→ Supplied records
----

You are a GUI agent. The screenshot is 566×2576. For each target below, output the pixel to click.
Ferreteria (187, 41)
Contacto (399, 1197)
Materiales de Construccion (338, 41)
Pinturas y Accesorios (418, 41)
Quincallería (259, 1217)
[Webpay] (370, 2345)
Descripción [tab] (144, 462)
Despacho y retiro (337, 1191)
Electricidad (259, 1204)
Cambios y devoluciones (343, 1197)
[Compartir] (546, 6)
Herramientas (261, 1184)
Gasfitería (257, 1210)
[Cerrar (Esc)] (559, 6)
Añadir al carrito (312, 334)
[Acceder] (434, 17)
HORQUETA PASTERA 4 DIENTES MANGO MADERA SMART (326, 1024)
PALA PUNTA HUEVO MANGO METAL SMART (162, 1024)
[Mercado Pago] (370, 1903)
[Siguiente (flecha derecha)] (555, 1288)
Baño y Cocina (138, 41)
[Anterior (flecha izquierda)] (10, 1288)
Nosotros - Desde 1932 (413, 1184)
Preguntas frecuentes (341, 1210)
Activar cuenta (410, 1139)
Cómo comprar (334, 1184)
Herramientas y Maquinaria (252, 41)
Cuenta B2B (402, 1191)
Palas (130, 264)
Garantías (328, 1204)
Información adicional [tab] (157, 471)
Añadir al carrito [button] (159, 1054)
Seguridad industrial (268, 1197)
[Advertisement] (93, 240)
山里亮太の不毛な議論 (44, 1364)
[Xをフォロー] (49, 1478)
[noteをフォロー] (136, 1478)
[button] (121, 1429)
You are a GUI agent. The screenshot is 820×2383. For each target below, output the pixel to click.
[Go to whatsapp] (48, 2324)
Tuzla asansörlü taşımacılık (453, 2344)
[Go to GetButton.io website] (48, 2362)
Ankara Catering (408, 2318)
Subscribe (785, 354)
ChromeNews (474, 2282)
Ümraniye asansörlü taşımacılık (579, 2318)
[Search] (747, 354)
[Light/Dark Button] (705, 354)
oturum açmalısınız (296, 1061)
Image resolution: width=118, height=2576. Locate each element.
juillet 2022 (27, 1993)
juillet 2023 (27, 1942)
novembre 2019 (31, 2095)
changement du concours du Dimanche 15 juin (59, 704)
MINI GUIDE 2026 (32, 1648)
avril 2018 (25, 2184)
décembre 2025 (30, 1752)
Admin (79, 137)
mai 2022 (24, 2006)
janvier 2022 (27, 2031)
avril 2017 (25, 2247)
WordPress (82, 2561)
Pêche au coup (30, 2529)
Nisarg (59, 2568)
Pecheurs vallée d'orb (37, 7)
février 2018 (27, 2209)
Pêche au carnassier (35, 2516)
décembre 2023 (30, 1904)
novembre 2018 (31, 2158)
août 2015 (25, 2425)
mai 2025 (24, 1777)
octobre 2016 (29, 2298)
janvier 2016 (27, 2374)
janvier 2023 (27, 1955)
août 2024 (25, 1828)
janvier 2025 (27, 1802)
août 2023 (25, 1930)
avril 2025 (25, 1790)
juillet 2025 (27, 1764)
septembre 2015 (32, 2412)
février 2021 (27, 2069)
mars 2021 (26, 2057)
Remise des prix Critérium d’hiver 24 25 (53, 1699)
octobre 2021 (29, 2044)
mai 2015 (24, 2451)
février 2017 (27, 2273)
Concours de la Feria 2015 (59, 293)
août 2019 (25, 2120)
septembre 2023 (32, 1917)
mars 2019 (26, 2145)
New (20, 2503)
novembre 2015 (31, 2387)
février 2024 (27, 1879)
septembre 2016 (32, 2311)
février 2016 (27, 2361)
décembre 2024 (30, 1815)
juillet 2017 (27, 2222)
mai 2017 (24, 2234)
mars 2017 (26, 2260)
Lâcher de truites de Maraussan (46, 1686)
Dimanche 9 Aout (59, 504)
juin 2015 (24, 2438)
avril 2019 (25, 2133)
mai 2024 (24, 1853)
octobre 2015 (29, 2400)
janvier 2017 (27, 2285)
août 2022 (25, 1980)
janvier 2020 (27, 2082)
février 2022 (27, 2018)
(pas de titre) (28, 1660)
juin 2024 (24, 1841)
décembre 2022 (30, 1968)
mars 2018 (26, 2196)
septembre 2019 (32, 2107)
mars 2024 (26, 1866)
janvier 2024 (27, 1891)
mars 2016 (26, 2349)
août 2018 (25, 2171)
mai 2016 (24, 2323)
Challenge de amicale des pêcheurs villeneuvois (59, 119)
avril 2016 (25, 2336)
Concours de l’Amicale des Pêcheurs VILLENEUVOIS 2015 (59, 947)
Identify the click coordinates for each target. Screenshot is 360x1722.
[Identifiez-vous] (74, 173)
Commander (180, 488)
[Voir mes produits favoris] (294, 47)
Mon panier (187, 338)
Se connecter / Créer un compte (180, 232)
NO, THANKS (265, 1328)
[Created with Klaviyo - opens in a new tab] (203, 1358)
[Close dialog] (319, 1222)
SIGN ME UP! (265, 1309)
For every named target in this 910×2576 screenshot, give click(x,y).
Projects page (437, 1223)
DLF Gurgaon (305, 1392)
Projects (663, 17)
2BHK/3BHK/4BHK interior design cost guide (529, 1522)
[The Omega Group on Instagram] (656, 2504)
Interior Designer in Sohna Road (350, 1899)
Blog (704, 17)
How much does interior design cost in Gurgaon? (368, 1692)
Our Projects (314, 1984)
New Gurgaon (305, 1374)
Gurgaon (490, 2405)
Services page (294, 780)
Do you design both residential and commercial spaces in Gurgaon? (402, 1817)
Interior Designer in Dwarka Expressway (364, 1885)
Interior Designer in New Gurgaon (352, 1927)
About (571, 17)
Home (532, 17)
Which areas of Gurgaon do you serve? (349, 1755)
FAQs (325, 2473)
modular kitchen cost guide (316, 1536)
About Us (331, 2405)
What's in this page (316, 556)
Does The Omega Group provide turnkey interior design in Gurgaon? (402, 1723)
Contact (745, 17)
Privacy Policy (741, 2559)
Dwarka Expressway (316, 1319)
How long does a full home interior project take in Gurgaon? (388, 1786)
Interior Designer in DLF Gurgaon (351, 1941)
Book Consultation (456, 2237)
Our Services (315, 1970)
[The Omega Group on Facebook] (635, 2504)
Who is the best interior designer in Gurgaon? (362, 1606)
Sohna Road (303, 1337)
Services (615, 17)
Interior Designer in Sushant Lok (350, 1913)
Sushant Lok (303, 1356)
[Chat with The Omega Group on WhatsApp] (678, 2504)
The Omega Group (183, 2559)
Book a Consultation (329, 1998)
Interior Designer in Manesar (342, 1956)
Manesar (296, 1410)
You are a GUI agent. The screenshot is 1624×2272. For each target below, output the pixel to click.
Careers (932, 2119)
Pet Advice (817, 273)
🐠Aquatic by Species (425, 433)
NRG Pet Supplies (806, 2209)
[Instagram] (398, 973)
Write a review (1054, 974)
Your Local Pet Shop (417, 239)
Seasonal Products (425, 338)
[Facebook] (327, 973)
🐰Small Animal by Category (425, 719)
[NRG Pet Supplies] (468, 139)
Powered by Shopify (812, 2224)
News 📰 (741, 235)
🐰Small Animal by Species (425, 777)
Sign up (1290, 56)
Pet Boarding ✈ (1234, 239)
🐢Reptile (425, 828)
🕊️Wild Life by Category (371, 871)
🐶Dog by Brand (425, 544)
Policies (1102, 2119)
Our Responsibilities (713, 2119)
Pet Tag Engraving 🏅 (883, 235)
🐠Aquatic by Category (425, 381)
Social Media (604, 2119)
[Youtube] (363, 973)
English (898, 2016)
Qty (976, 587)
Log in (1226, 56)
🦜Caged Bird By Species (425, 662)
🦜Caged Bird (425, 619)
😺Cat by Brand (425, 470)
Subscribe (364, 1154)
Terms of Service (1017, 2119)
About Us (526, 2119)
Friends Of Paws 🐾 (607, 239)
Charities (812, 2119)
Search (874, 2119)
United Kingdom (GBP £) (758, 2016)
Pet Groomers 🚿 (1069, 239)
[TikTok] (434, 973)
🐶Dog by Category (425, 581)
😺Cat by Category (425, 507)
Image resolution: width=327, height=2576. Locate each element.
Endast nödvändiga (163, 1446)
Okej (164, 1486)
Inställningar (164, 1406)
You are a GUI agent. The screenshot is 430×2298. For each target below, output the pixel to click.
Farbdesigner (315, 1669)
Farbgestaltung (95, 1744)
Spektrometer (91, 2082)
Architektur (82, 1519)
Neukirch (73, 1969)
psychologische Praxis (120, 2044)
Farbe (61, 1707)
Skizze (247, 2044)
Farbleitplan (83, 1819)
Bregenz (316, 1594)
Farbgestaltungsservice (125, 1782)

----

In the entries above, find the line holding "Palas (130, 264)" and the line holding "janvier 2025 (27, 1802)", then retype exactly those two lines and every line between them, and nothing else.

Palas (130, 264)
Garantías (328, 1204)
Información adicional [tab] (157, 471)
Añadir al carrito [button] (159, 1054)
Seguridad industrial (268, 1197)
[Advertisement] (93, 240)
山里亮太の不毛な議論 (44, 1364)
[Xをフォロー] (49, 1478)
[noteをフォロー] (136, 1478)
[button] (121, 1429)
You are a GUI agent. The screenshot is 820×2383. For each target below, output the pixel to click.
[Go to whatsapp] (48, 2324)
Tuzla asansörlü taşımacılık (453, 2344)
[Go to GetButton.io website] (48, 2362)
Ankara Catering (408, 2318)
Subscribe (785, 354)
ChromeNews (474, 2282)
Ümraniye asansörlü taşımacılık (579, 2318)
[Search] (747, 354)
[Light/Dark Button] (705, 354)
oturum açmalısınız (296, 1061)
Image resolution: width=118, height=2576. Locate each element.
juillet 2022 (27, 1993)
juillet 2023 (27, 1942)
novembre 2019 (31, 2095)
changement du concours du Dimanche 15 juin (59, 704)
MINI GUIDE 2026 (32, 1648)
avril 2018 (25, 2184)
décembre 2025 (30, 1752)
Admin (79, 137)
mai 2022 (24, 2006)
janvier 2022 (27, 2031)
avril 2017 (25, 2247)
WordPress (82, 2561)
Pêche au coup (30, 2529)
Nisarg (59, 2568)
Pecheurs vallée d'orb (37, 7)
février 2018 (27, 2209)
Pêche au carnassier (35, 2516)
décembre 2023 (30, 1904)
novembre 2018 (31, 2158)
août 2015 (25, 2425)
mai 2025 (24, 1777)
octobre 2016 (29, 2298)
janvier 2016 (27, 2374)
janvier 2023 (27, 1955)
août 2024 (25, 1828)
janvier 2025 (27, 1802)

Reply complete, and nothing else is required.